D’ailleurs, plusieurs autres grands investisseurs de notre temps sont partisans de portefeuilles diversifiés :
Peter Lynch
Sous sa gouverne (1977 à 1990), le fonds Fidelity Magellan a réalisé un rendement annuel de 29% et détenu jusqu’à 1,400 titres.
Ray Dalio
Il est président-fondateur de Bridgewater, un fonds de couverture dont les actifs s’élèvent à 140 milliards $. Au cours des 28 dernières années, il a réalisé un rendement annuel de 11,5%. Le fonds SPDR S&P 500 (constitué de 500 titres) compte pour 26% du portefeuille total de Bridgewater. Le reste du portefeuille comprend des participations dans plusieurs autres fonds communs de placements.
George Soros
De 1969 à 2011, il a géré le groupe de fonds Quantum pour le compte d’investisseurs externes. Au cours de ces 42 années, le groupe a réalisé un rendement annuel de 20%. Maintenant âgé de 90 ans, George Soros est toujours actif sur les marchés. Au dernier décompte, son portefeuille est investi dans 220 titres.

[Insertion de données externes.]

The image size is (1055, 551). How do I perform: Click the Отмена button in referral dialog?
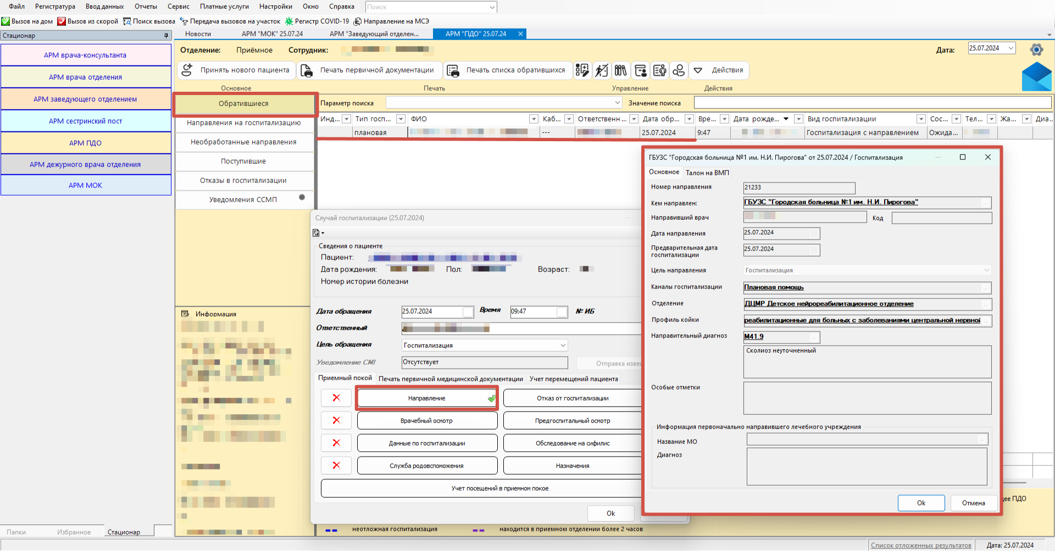[973, 503]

On peut conclure que la diversification d’un portefeuille de placements est un principe accepté et appliqué par ceux qui ont démontré leur capacité à produire des rendements boursiers exceptionnels.
Les causes des débâcles boursières individuelles
Les débâcles boursières individuelles ont deux causes : un mauvais choix de titres et l’absence d’une diversification adéquate.
1 – Le choix de titres
Pour qu’un titre fasse partie d’un portefeuille de placements, ses performances financières (bénéfice, endettement, croissance, …) doivent satisfaire à des critères de choix objectifs et explicites (2).

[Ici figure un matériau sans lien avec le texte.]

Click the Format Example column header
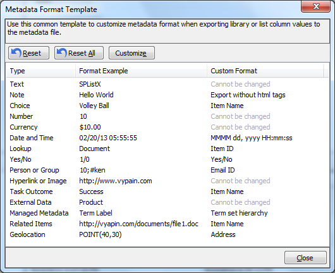The height and width of the screenshot is (273, 335). [141, 71]
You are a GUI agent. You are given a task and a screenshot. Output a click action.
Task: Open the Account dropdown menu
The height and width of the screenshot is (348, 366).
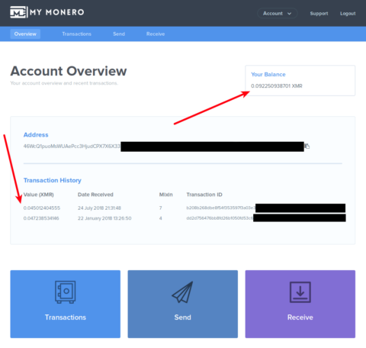[x=278, y=14]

Des événements imprévus peuvent mettre la performance (parfois la survie) d’une entreprise en péril. Mais ces cas sont rares. La plupart du temps, les titres qui s’effondrent ne satisfaisaient pas, au départ, à des standards de performance, ni n’avaient la solidité financière suffisante. En ce sens, plusieurs entreprises cotées en bourse n’offrent pas d’historiques de rendement solides, ni ne disposent de ressources financières suffisantes pour les rendre autonomes. Acheter ces titres relève de la pure spéculation.

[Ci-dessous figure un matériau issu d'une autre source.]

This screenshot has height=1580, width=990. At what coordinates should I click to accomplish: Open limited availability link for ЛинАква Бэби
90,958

2 – La diversification du portefeuille
Une structure de portefeuille explicite précise comment les titres devraient être répartis selon leur type et leur industrie, de même que la proportion qu’ils devraient représenter par rapport au total (3). Une telle structure fait en sorte qu’aucun type de titre (4), entreprise ou industrie ne représente une part excessive du portefeuille. Plusieurs portefeuilles s’effondrent parce qu’ils ne sont pas adéquatement diversifiés.
Comment diversifier pour réduire le risque du portefeuille?
En matière de placement boursier, il y a 2 types de risque : le risque lié au marché et le risque spécifique.
Le risque lié au marché est le risque que les prix des titres détenus fluctuent en symbiose avec les fluctuations générales du marché.
Le risque spécifique est la partie du risque attribuable à des conditions propres à un titre en particulier.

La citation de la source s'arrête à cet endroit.